S’achève ainsi la juste vengeance de l’esclave…
Ce que j’ai aimé :
- L’écriture magnifique, hypnotique même de Laurent Gaudé, les mots toujours justes avec lesquels il décrit la barbarie de la foule…Il ne nous épargne aucun détail et il décrit toute la scène à travers l’oeil froid et détaché du capitaine, ce qui accentue encore l’horreur de la chose.
- L’inventivité de la nouvelle et ses retournements de situation inattendus. Je n’ai vraiment pas vu venir le onzième doigt et l’irruption du fantastique, de l’étrange dans le réel (l’histoire est d’autant plus ancrée dans le réel qu’on a des repères géographiques et historiques : le commerce triangulaire, St Malo…).

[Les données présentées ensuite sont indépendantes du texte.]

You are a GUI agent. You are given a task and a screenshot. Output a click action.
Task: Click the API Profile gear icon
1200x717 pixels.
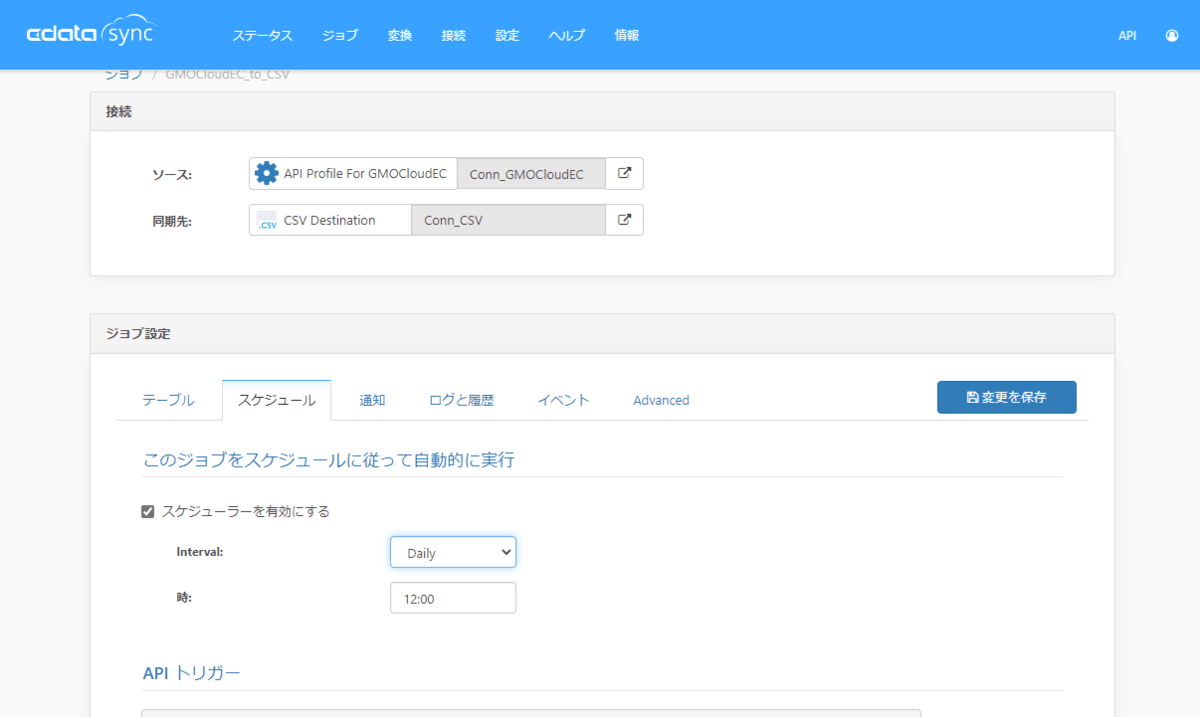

- Le sujet de l’esclavage qui est un sujet sérieux, souvent abordé mais toujours sous le même angle : le pauvre petit noir victime de la méchanceté…Ici c’est sous une toute autre perspective que l’on traite le sujet : c’est l’esclave doté de pouvoirs surnaturels qui jettent une malédiction sur la ville, il est chassé, mais il se montre plus malin que ses poursuivants. Il n’est pas victimisé mais traité en tant que personnage puissant et intelligent qui se venge sur ses ravisseurs et bourreaux.
Ce que je n’ai pas aimé :
- Rien en fait…Je ne vois pas quels défauts on pourrait trouver à cette superbe nouvelle qui a le don de vous faire glacer le sang dans les veines…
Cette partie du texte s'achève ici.